_GIVEN EXERCISE_
Reproduce the material, beginning at the line that contains "At what coordinates" and ending after the line that contains "click(x=1125, y=85)", with "avatar" replaced by "profile picture" and everything else unchanged. Omit the pictures.

_MATERIAL FOR THIS EXERCISE_
· · · · · · ·

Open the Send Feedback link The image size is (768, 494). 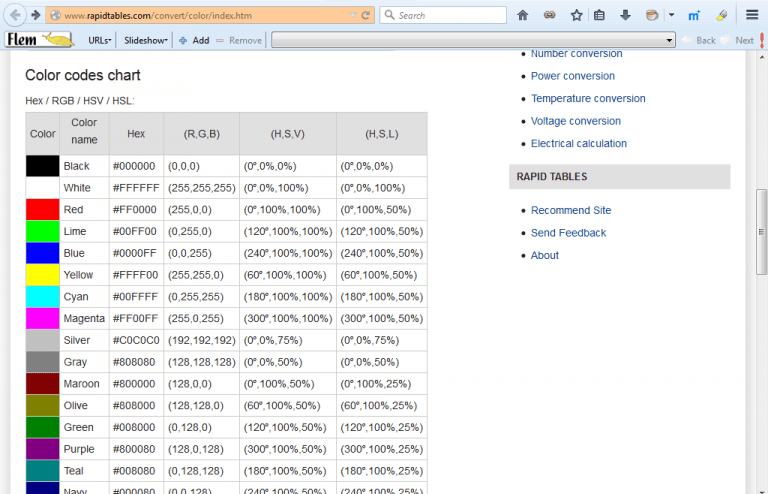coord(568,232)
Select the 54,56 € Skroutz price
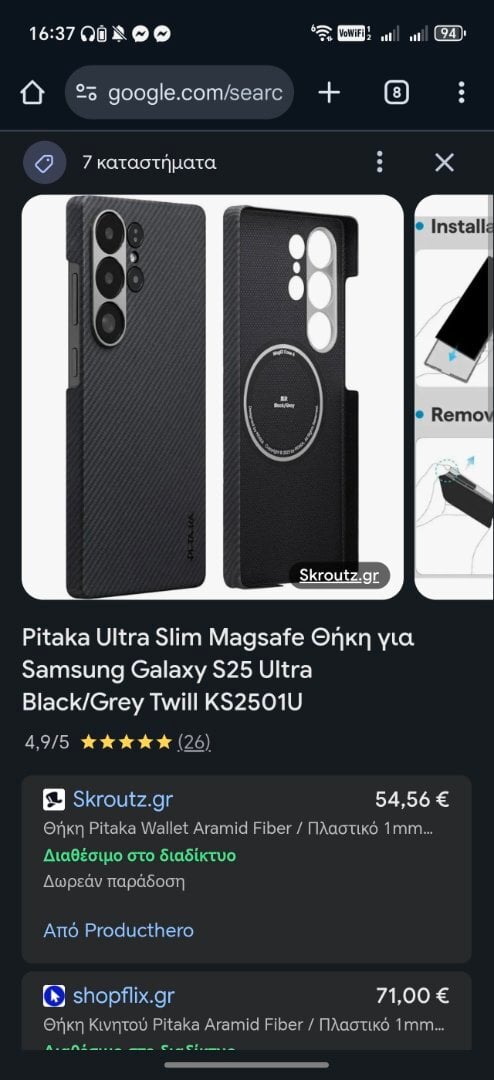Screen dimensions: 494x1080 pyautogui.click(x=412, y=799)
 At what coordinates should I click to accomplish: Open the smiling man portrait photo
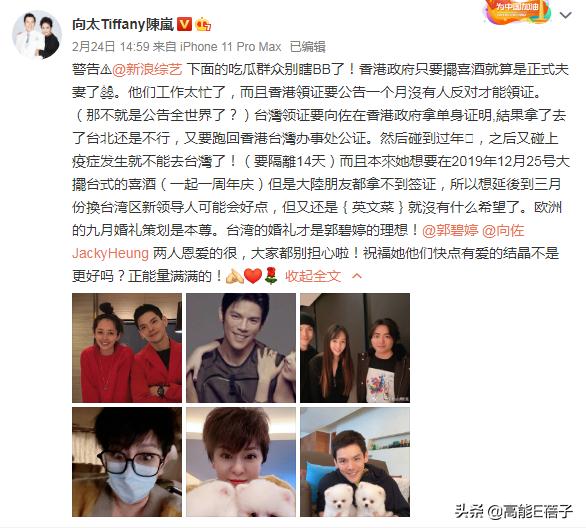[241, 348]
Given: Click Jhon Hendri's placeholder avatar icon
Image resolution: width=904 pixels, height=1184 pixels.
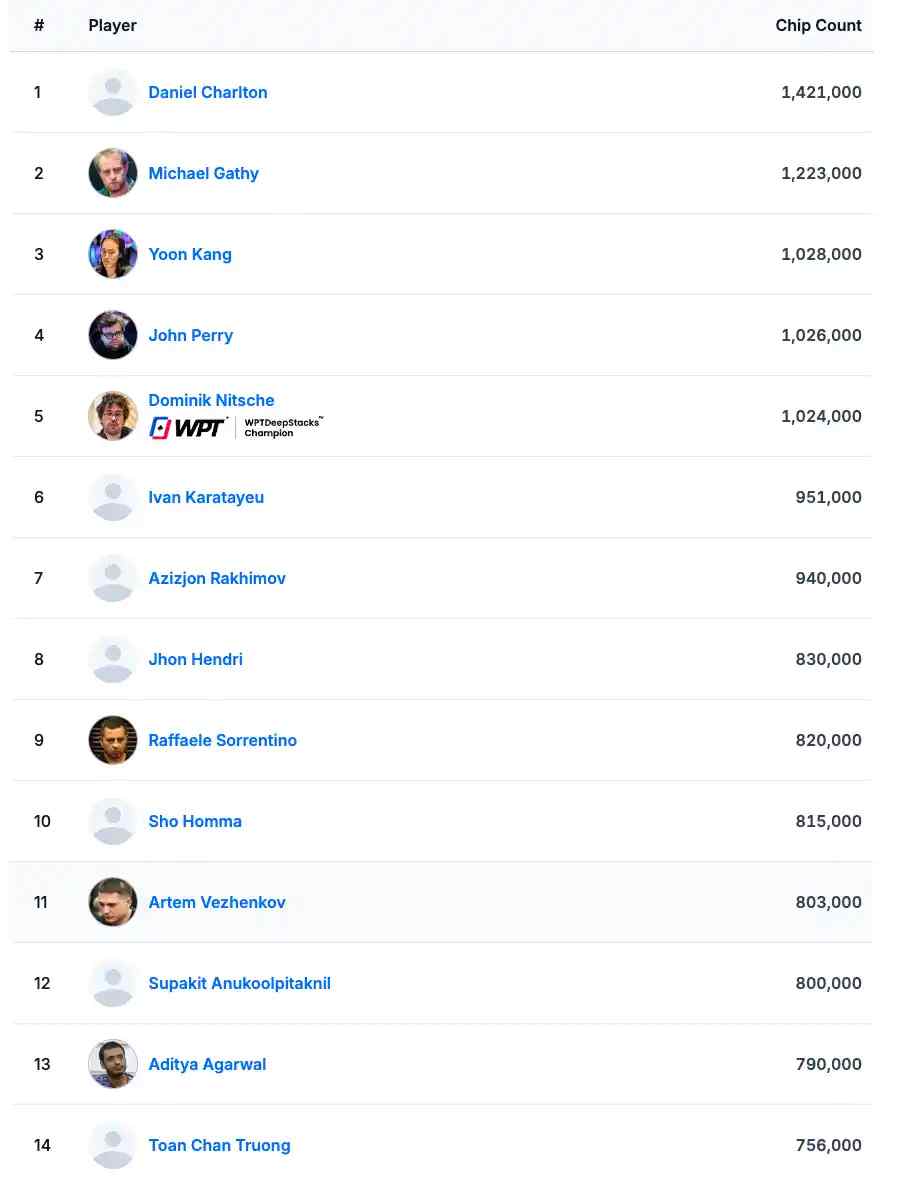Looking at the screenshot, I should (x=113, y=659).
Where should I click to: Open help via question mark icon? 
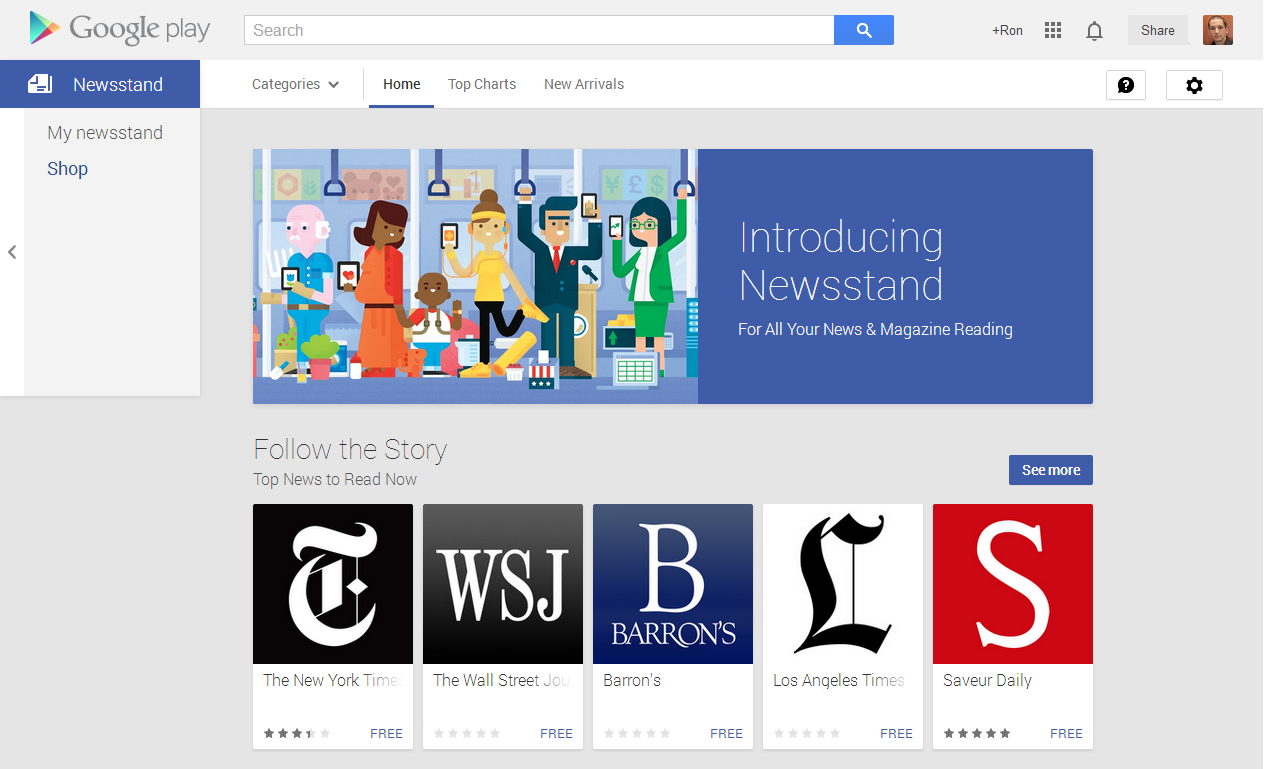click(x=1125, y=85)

· · · · · · ·

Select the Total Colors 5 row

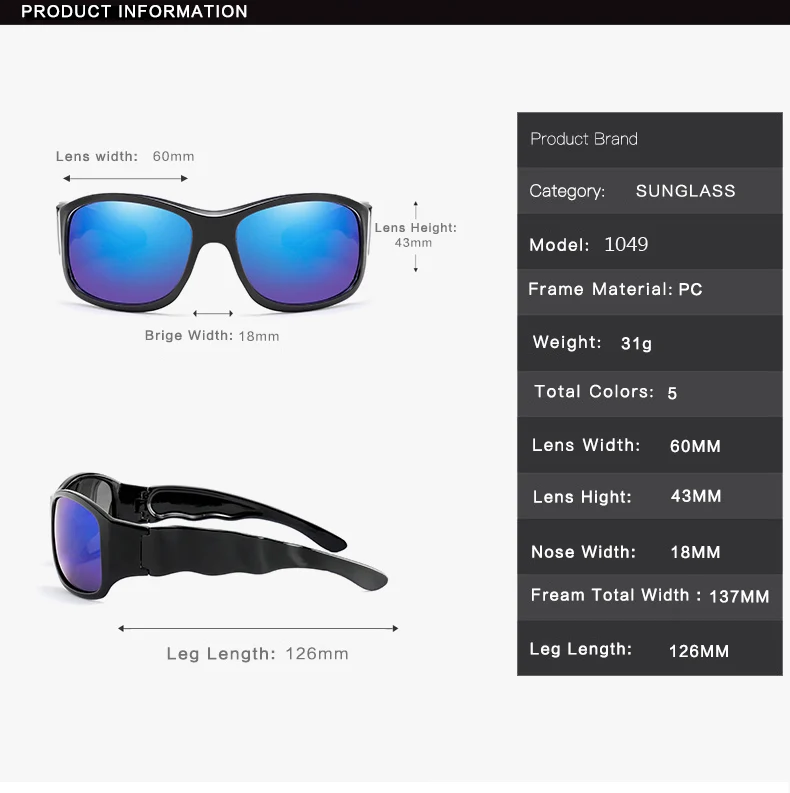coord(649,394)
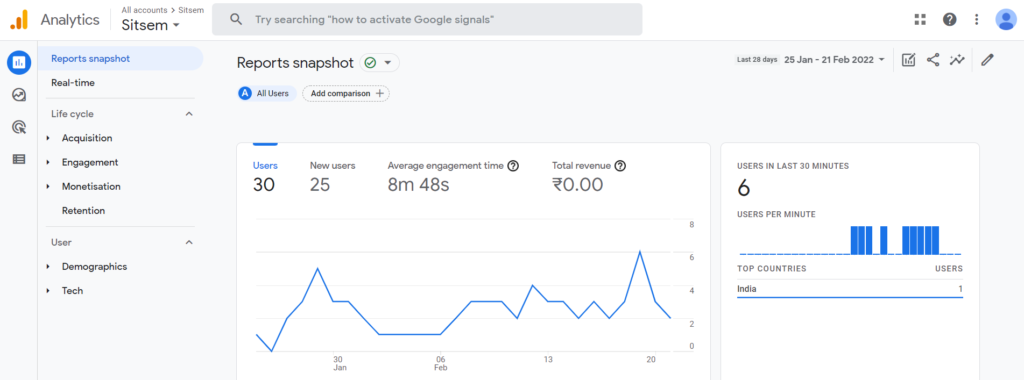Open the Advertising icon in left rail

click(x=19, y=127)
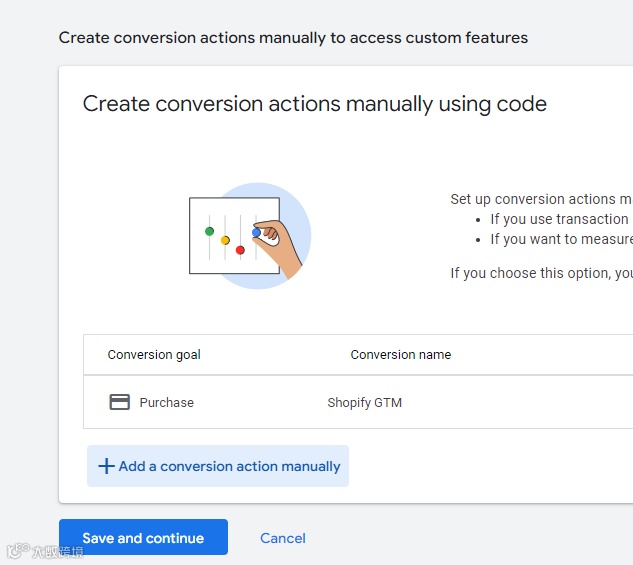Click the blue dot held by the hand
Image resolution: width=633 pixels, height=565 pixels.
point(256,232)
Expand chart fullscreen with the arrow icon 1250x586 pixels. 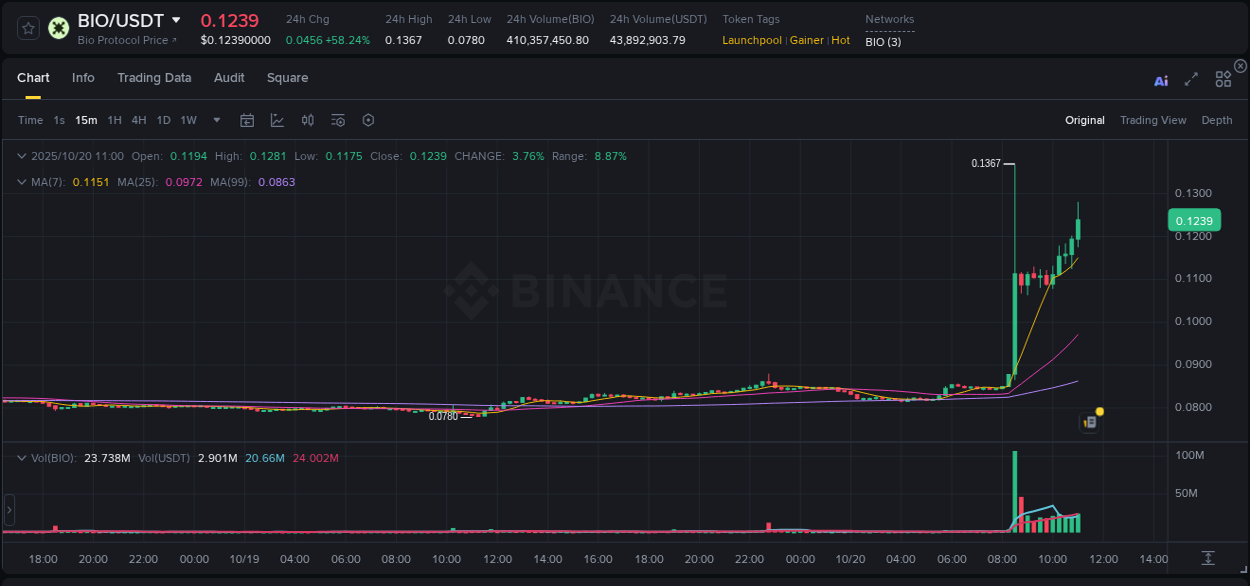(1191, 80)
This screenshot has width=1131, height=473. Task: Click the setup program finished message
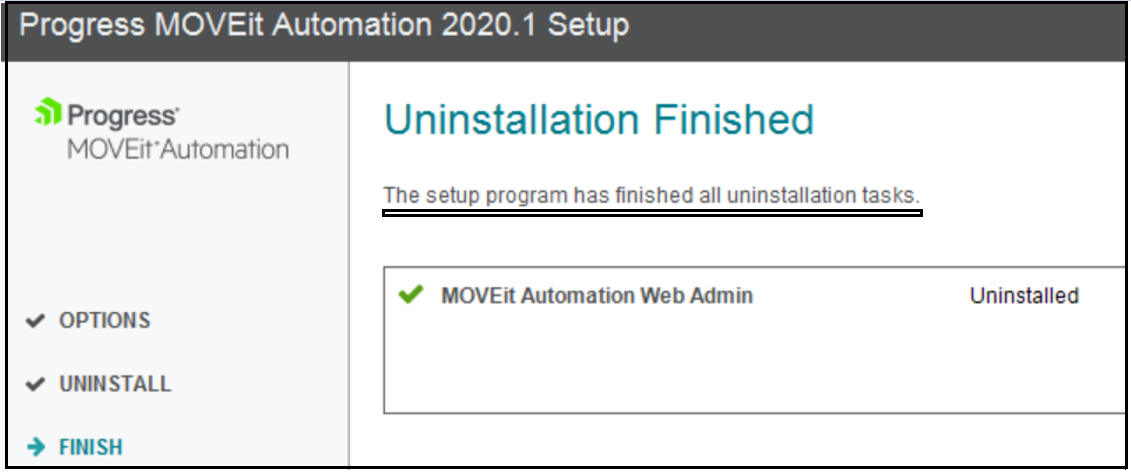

· · · · · · ·

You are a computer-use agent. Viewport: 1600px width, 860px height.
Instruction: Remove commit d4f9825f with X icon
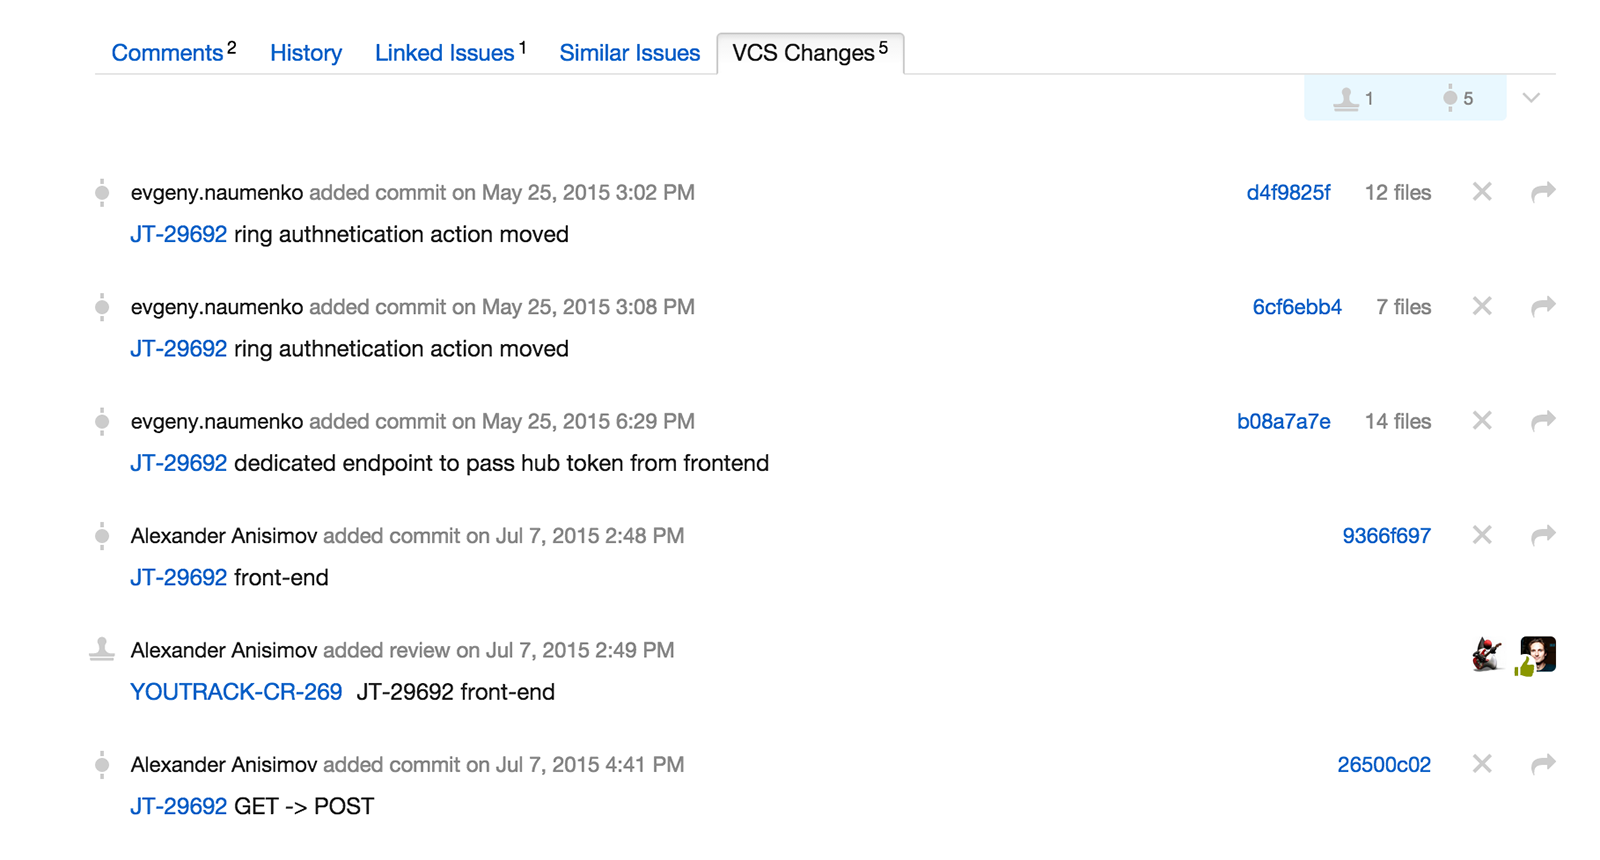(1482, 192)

· · · · · · ·

_THE COMPLETED TASK_
 At what coordinates should I click to accomplish: Open the smiling man portrait photo
[241, 348]
Given: Click Jhon Hendri's placeholder profile picture icon
Image resolution: width=904 pixels, height=1184 pixels.
Looking at the screenshot, I should (x=113, y=659).
Where should I click to: Open help via question mark icon? 
click(x=1125, y=85)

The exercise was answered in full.